# Task directions
Beginning with the line containing "[Næste] (90, 247)" and going on through the line containing "Add us to your G+ Circles (278, 1097)", the lines below are to be returned exactly, pictures excluded and nothing added.
-------- Study material --------
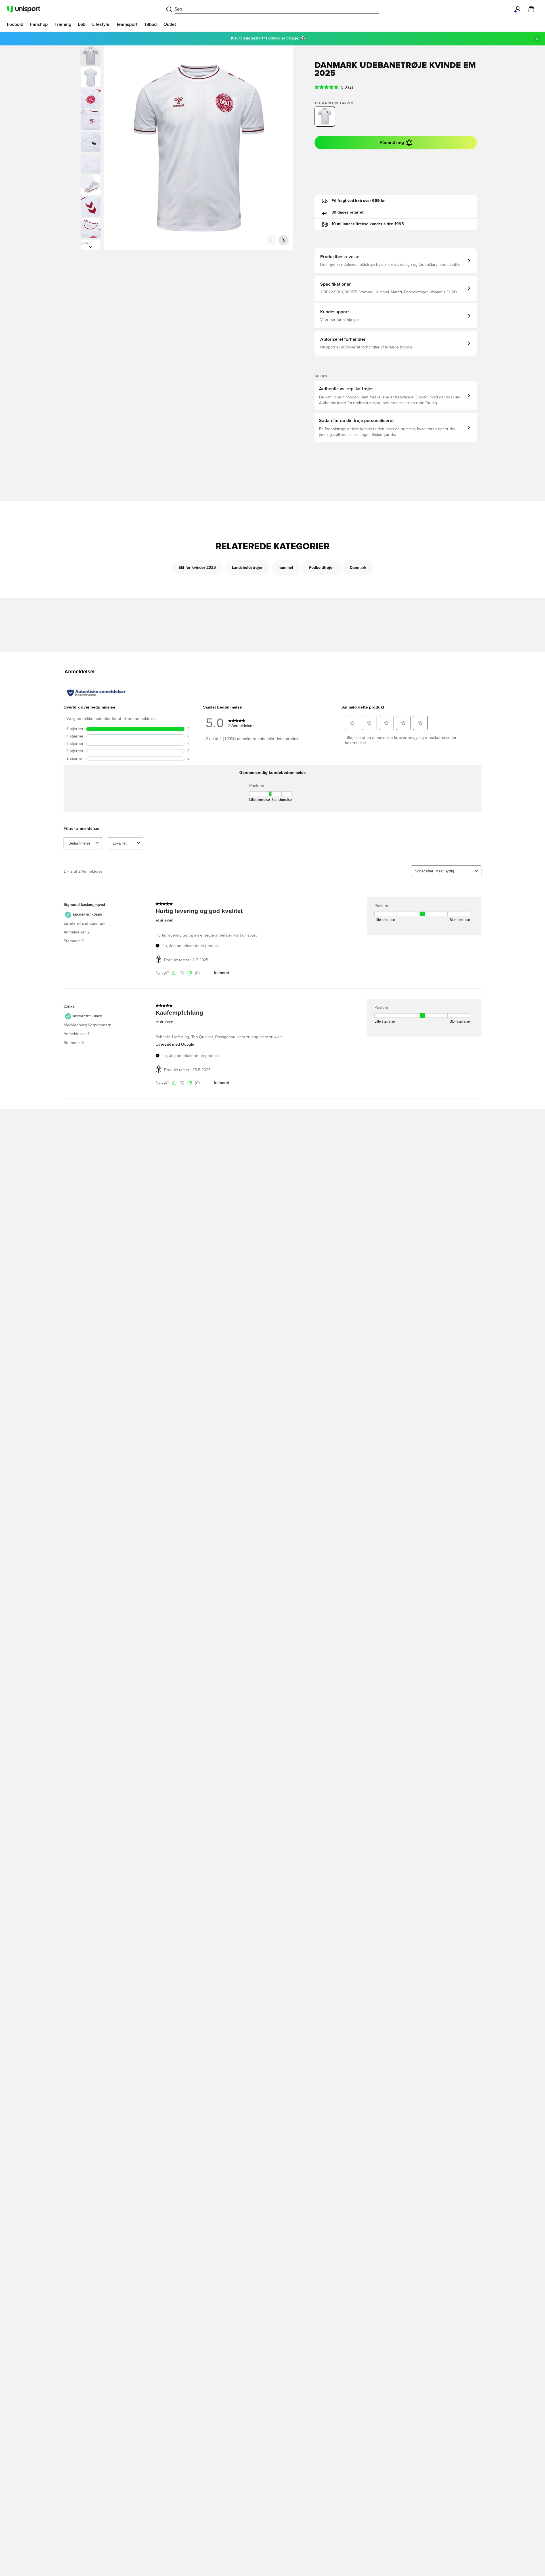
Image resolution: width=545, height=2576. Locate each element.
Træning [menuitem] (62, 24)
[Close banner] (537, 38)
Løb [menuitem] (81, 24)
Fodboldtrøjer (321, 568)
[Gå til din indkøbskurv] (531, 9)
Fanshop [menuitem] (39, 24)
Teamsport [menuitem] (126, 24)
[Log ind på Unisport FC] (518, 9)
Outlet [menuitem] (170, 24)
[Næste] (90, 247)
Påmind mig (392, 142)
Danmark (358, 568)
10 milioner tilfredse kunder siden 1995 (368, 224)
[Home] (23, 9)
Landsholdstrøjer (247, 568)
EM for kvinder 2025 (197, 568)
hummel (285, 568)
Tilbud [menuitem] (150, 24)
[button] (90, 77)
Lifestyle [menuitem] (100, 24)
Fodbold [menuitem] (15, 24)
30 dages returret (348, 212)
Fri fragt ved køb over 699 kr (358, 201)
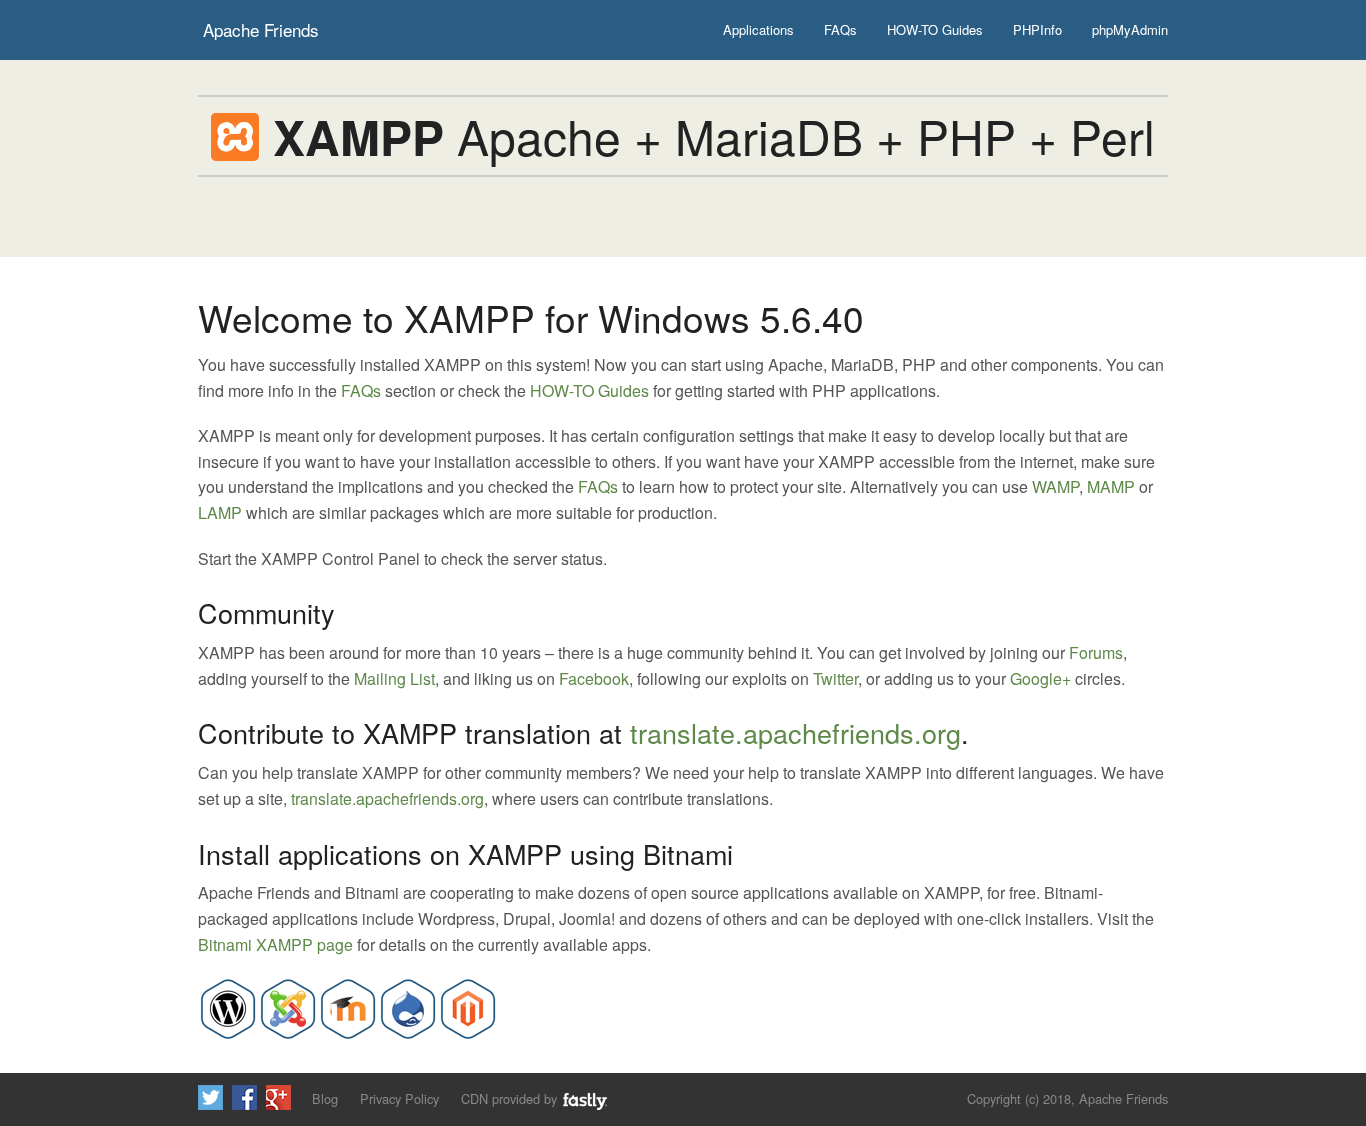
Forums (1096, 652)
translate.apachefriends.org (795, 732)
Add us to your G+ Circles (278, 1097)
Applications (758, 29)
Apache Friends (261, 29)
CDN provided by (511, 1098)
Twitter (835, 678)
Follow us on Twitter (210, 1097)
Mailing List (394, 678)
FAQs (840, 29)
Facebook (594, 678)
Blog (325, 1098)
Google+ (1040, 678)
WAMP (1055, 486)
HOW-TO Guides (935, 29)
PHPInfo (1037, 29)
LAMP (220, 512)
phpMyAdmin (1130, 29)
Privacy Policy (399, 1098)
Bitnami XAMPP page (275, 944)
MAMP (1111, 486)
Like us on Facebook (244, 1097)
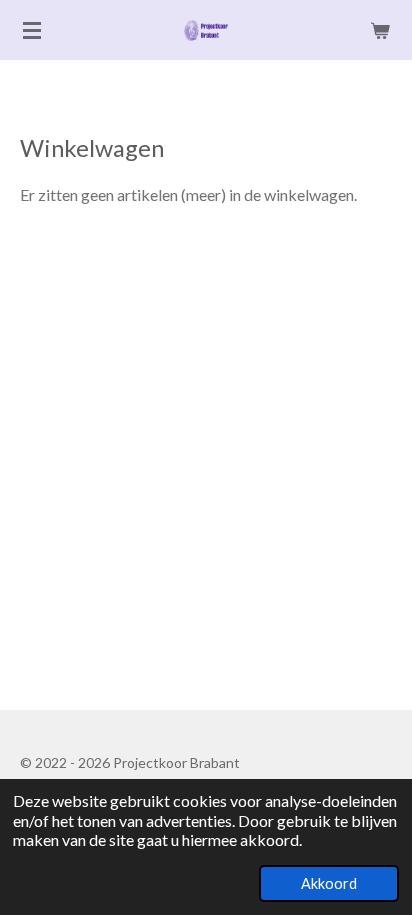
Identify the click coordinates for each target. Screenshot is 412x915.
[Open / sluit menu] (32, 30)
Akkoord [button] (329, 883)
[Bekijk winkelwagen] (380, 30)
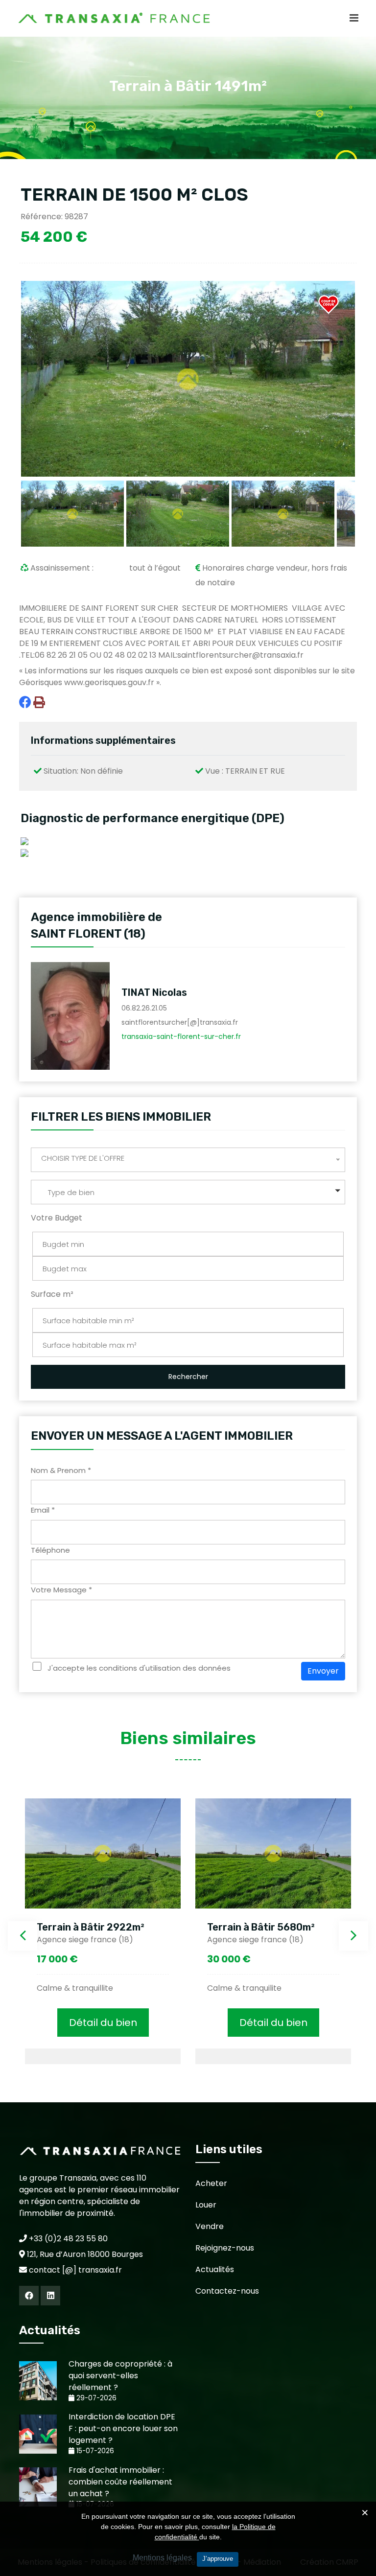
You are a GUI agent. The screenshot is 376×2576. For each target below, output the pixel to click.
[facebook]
--------
# Written response
[Næste] (90, 247)
Påmind mig (392, 142)
Danmark (358, 568)
10 milioner tilfredse kunder siden 1995 (368, 224)
[Home] (23, 9)
Landsholdstrøjer (247, 568)
EM for kvinder 2025 (197, 568)
hummel (285, 568)
Tilbud [menuitem] (150, 24)
[button] (90, 77)
Lifestyle [menuitem] (100, 24)
Fodbold [menuitem] (15, 24)
30 dages returret (348, 212)
Fri fragt ved køb over 699 kr (358, 201)
Forums (1096, 652)
translate.apachefriends.org (795, 732)
Add us to your G+ Circles (278, 1097)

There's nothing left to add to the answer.